Return only the lines of the listing below that run from the line with "Task: Open Launchpad rocket icon in dock" through the line with "You are a computer-use agent. The height", both ends included, exactly as written.

#### Given records

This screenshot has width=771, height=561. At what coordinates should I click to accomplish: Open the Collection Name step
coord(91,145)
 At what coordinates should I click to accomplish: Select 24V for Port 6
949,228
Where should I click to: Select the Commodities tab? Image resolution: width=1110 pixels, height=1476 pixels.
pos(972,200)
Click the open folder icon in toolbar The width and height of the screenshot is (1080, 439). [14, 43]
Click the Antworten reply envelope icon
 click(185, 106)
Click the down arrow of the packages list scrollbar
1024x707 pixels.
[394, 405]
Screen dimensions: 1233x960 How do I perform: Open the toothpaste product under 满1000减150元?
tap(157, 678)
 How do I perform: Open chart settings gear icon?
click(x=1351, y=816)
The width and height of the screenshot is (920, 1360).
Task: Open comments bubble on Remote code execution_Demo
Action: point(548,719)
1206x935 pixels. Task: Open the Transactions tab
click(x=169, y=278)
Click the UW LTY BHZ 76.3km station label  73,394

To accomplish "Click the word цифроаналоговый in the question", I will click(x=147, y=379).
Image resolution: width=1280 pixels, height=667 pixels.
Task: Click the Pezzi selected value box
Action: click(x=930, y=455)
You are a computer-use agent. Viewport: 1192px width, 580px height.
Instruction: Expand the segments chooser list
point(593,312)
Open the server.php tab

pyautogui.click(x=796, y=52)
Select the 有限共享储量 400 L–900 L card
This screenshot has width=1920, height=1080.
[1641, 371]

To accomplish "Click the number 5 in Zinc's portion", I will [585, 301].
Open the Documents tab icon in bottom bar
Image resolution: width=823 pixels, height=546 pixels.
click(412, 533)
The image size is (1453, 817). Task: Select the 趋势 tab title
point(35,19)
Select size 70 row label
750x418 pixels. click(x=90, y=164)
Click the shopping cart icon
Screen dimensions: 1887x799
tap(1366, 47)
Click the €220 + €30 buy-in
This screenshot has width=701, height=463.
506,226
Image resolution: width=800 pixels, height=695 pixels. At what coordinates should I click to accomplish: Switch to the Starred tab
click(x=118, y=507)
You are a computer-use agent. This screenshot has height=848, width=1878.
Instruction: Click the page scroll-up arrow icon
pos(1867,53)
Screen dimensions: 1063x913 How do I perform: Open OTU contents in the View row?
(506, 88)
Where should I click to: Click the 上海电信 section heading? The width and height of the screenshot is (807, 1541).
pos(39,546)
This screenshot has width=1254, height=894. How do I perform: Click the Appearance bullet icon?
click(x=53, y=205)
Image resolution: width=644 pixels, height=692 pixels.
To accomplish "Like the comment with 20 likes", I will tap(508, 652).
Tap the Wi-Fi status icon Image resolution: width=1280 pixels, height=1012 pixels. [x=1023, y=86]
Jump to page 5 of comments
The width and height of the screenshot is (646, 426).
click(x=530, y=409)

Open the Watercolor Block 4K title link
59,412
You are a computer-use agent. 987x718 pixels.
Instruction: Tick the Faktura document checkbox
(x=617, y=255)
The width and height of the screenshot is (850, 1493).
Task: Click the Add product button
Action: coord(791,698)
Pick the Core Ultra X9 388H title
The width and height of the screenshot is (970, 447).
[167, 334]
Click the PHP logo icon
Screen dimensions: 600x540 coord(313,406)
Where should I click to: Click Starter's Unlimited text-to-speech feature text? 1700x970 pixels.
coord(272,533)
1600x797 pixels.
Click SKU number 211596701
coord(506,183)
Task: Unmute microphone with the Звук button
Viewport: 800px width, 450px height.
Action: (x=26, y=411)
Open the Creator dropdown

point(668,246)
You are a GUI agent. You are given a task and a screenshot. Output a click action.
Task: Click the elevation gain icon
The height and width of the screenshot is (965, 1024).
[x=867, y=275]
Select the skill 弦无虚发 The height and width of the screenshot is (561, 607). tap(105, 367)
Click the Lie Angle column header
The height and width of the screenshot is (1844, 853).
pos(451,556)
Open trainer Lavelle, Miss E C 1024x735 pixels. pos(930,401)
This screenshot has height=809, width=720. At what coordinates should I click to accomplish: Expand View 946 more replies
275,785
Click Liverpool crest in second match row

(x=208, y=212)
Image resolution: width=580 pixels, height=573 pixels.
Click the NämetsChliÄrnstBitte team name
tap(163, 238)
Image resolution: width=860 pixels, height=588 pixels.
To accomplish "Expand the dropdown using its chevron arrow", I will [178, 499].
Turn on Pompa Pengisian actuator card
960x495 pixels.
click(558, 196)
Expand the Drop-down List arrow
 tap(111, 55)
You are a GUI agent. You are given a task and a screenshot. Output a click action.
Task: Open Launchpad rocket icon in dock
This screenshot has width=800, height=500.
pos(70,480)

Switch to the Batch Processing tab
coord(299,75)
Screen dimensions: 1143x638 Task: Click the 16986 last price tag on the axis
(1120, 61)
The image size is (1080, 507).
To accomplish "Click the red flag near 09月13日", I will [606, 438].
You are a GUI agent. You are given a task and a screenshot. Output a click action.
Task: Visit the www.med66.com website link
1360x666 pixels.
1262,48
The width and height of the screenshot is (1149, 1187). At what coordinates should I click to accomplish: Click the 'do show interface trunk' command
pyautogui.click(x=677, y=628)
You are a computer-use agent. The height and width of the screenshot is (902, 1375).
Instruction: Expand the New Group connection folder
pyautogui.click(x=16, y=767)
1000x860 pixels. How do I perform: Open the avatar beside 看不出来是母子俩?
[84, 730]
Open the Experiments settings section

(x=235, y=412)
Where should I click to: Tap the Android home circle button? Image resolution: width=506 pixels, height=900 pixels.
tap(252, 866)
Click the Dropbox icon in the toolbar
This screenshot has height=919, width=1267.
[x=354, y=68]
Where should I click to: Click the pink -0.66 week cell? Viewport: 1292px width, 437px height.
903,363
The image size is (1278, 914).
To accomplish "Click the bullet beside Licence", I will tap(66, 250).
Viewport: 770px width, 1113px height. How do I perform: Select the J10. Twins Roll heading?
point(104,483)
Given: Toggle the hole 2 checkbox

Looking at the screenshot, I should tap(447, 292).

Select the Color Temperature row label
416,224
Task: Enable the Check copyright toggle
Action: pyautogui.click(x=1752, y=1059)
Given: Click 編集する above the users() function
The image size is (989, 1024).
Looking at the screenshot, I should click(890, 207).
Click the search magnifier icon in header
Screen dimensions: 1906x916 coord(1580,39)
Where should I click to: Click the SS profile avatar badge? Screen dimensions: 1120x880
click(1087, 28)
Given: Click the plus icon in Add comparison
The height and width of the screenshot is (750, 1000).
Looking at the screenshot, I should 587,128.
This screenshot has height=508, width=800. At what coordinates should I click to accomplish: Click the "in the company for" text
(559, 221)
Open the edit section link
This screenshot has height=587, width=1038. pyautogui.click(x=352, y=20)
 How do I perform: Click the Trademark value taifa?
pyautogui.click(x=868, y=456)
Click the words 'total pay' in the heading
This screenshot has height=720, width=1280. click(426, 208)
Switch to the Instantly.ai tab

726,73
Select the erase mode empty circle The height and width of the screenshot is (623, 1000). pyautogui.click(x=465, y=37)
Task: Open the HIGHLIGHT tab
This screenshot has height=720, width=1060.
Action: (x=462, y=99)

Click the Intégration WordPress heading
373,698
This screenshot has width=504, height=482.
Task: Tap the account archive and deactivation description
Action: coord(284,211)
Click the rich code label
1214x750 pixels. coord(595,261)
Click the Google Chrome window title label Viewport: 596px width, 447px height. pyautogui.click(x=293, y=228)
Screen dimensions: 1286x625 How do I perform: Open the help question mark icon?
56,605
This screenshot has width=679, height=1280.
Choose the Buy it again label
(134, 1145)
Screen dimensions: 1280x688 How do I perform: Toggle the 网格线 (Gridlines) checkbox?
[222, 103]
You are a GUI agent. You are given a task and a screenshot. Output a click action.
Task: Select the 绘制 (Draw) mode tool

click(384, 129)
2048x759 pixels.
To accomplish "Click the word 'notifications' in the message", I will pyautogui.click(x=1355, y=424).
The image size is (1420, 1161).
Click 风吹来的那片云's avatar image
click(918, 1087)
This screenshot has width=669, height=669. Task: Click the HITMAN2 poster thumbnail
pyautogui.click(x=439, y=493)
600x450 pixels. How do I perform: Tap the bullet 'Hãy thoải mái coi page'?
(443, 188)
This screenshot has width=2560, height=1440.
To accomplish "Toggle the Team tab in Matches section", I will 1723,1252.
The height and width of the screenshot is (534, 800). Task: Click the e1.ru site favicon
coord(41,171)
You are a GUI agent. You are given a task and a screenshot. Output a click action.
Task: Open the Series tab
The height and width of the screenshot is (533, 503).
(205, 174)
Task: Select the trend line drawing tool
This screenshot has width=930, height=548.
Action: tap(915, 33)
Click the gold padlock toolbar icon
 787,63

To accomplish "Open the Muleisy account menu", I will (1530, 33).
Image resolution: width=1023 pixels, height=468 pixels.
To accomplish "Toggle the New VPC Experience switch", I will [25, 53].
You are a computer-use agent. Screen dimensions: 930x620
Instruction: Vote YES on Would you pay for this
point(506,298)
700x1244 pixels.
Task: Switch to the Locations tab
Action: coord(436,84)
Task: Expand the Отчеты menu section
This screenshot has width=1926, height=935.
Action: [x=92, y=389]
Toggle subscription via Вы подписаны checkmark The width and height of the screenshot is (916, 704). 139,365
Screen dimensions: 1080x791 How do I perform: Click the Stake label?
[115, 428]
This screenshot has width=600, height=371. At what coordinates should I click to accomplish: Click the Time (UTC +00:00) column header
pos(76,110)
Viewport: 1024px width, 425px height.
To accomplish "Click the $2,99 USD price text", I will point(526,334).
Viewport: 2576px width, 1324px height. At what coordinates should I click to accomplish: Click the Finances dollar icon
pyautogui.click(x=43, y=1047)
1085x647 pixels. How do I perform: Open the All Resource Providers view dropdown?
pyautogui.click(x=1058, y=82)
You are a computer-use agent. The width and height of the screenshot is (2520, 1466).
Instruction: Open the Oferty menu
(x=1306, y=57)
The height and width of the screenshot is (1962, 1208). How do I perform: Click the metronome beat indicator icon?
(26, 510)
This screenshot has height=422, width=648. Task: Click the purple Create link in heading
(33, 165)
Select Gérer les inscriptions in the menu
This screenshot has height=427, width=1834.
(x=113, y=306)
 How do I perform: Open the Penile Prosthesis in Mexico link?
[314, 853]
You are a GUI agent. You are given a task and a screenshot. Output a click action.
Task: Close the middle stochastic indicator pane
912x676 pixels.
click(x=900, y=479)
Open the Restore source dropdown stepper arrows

########

Output for this task
Task: Open Launchpad rocket icon in dock
This screenshot has width=800, height=500.
pos(70,480)

Switch to the Batch Processing tab
coord(299,75)
Screen dimensions: 1143x638 Task: Click the 16986 last price tag on the axis
(1120, 61)
The image size is (1080, 507).
To accomplish "Click the red flag near 09月13日", I will [606, 438].
You are a GUI agent. You are given a task and a screenshot. Output a click action.
Task: Visit the www.med66.com website link
1360x666 pixels.
1262,48
The width and height of the screenshot is (1149, 1187). At what coordinates should I click to accomplish: Click the 'do show interface trunk' command
pyautogui.click(x=677, y=628)
You are a computer-use agent. The height and width of the screenshot is (902, 1375).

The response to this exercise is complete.